What you should do:
Repeat the stretch of entries below from the line with "Tour Du Lịch Quảng Bình Trọn Gói (508, 12)" through the line with "cổng trời (623, 1106)". Include both ends and add nothing.

(Stored data entries)
-- Opening Marker --
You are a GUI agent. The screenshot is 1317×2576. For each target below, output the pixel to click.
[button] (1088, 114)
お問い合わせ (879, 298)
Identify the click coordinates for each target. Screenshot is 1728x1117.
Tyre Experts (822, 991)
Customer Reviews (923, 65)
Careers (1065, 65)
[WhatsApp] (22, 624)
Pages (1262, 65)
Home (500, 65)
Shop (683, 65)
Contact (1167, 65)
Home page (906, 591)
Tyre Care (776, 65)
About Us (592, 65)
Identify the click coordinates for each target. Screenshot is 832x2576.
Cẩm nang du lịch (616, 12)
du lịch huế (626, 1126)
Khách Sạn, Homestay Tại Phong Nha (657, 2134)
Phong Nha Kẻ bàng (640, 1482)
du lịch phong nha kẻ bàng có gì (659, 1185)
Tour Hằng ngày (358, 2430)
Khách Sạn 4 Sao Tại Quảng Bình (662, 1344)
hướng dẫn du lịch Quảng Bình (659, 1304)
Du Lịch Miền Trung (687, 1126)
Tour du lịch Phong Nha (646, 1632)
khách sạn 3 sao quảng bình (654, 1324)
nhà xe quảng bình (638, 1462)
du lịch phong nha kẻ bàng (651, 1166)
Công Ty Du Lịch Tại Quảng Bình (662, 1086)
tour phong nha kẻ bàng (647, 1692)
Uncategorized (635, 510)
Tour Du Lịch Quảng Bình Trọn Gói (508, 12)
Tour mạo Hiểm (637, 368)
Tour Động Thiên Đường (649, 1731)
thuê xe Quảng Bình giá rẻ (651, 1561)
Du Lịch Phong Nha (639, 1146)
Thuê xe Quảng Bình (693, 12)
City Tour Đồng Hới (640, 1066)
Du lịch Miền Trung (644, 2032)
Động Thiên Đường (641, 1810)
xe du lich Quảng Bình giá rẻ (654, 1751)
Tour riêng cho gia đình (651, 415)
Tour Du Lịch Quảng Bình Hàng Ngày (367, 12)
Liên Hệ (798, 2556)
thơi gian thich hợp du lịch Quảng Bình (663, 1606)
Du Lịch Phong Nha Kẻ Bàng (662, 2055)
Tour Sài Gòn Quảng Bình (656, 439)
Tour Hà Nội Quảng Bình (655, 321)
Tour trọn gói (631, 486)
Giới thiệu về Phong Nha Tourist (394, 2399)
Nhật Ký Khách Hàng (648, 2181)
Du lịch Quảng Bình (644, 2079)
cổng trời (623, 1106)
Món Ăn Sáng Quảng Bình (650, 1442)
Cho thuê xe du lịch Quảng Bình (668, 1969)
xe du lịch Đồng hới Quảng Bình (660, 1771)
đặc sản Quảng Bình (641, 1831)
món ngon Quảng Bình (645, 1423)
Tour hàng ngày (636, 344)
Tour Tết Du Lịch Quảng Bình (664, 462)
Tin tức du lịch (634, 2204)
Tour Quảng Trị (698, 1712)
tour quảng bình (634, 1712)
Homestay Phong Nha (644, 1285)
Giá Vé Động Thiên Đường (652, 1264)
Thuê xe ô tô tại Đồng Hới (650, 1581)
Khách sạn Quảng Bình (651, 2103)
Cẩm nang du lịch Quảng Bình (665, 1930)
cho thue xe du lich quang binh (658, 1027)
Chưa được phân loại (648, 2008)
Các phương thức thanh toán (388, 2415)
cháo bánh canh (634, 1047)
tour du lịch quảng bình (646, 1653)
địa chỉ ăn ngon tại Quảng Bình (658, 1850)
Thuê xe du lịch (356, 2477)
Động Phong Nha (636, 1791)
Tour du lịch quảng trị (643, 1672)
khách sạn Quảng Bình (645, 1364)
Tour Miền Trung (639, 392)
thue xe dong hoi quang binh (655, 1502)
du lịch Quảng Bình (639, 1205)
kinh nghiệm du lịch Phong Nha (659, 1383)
-- Closing Marker --
Response to this exercise:
Tour Du Lịch Quảng Bình Trọn Gói (508, 12)
Tour mạo Hiểm (637, 368)
Tour Động Thiên Đường (649, 1731)
thuê xe Quảng Bình giá rẻ (651, 1561)
Du Lịch Phong Nha (639, 1146)
Thuê xe Quảng Bình (693, 12)
City Tour Đồng Hới (640, 1066)
Du lịch Miền Trung (644, 2032)
Động Thiên Đường (641, 1810)
xe du lich Quảng Bình giá rẻ (654, 1751)
Tour riêng cho gia đình (651, 415)
Tour Du Lịch Quảng Bình Hàng Ngày (367, 12)
Liên Hệ (798, 2556)
thơi gian thich hợp du lịch Quảng Bình (663, 1606)
Du Lịch Phong Nha Kẻ Bàng (662, 2055)
Tour Sài Gòn Quảng Bình (656, 439)
Tour Hà Nội Quảng Bình (655, 321)
Tour trọn gói (631, 486)
Giới thiệu về Phong Nha Tourist (394, 2399)
Nhật Ký Khách Hàng (648, 2181)
Du lịch Quảng Bình (644, 2079)
cổng trời (623, 1106)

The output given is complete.